**Material shown**
==========

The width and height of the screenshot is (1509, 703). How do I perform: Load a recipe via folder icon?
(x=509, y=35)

==========

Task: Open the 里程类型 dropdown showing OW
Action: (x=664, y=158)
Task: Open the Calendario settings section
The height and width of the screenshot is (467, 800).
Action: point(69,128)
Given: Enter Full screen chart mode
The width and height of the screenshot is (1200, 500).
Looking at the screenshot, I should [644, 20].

==========

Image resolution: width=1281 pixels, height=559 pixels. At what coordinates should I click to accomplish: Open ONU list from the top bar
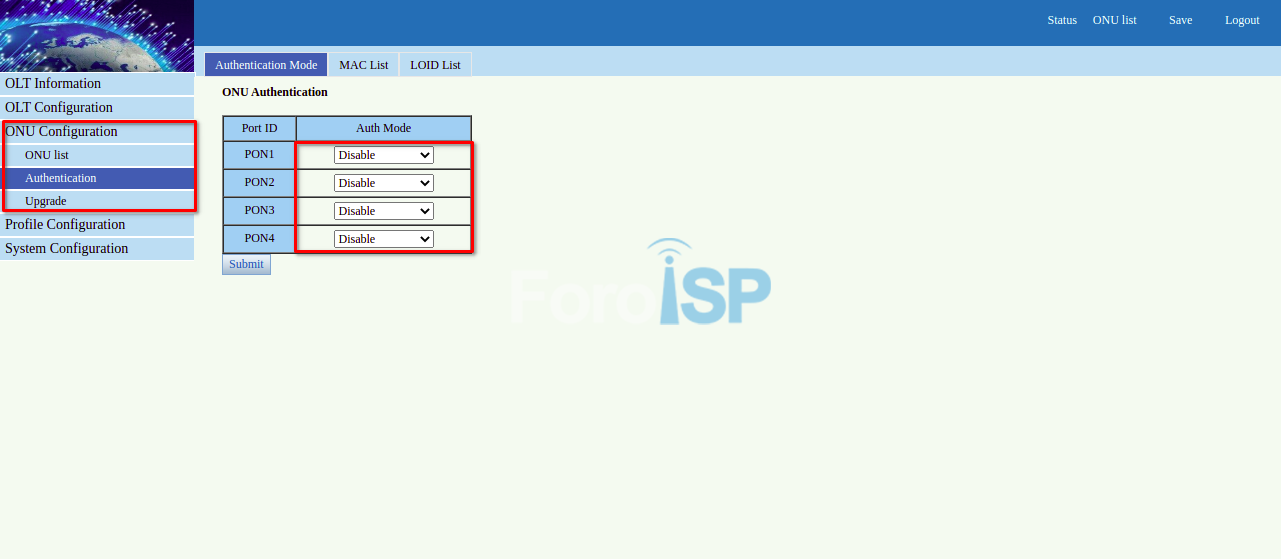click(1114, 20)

==========

**What is needed**
Could you reproduce word for word the part of the items that opens with the line containing "Image resolution: width=1281" and closes with the line containing "click(1114, 20)", both lines included, leaving out the pictures?

**Exercise output**
Image resolution: width=1281 pixels, height=559 pixels. At what coordinates should I click to accomplish: Open ONU list from the top bar
click(1114, 20)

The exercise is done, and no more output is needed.